** BEGIN Exercise data **

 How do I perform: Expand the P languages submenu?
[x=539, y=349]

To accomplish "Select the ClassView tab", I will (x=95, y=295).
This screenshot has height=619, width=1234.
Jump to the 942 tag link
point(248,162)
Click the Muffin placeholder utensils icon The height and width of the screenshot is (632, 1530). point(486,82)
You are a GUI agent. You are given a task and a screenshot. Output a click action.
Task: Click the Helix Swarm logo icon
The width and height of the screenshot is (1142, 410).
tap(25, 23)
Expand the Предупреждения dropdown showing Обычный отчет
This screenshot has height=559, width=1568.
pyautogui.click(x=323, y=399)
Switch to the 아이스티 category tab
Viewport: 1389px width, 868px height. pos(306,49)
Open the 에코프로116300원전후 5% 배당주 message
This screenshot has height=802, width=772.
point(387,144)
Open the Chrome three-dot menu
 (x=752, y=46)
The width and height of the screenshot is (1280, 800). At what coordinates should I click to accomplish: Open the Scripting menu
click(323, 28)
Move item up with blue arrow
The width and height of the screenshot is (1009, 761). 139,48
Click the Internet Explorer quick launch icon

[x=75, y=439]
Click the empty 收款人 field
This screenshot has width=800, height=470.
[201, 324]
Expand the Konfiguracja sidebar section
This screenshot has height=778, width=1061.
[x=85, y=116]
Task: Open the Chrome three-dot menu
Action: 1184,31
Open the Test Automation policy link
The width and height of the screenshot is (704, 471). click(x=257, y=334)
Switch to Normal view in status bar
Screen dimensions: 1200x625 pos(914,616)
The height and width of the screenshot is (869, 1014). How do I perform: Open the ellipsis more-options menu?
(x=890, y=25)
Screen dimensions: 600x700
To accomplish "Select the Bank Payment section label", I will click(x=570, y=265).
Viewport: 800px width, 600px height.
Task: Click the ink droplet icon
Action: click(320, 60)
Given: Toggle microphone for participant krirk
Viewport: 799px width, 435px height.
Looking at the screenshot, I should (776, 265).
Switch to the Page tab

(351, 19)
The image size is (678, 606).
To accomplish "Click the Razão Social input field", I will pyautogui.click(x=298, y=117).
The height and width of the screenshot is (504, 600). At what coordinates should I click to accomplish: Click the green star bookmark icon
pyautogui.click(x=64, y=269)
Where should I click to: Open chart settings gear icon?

** END Exercise data **

**Aim of the task:**
Starting at the line that contains "Screen dimensions: 600x700" and continuing through the end of the data, rewrite those lines with "microphone" swapped for "audio", leaving everything else unchanged.

**The answer:**
Screen dimensions: 600x700
To accomplish "Select the Bank Payment section label", I will click(x=570, y=265).
Viewport: 800px width, 600px height.
Task: Click the ink droplet icon
Action: click(320, 60)
Given: Toggle audio for participant krirk
Viewport: 799px width, 435px height.
Looking at the screenshot, I should (776, 265).
Switch to the Page tab

(351, 19)
The image size is (678, 606).
To accomplish "Click the Razão Social input field", I will pyautogui.click(x=298, y=117).
The height and width of the screenshot is (504, 600). At what coordinates should I click to accomplish: Click the green star bookmark icon
pyautogui.click(x=64, y=269)
Where should I click to: Open chart settings gear icon?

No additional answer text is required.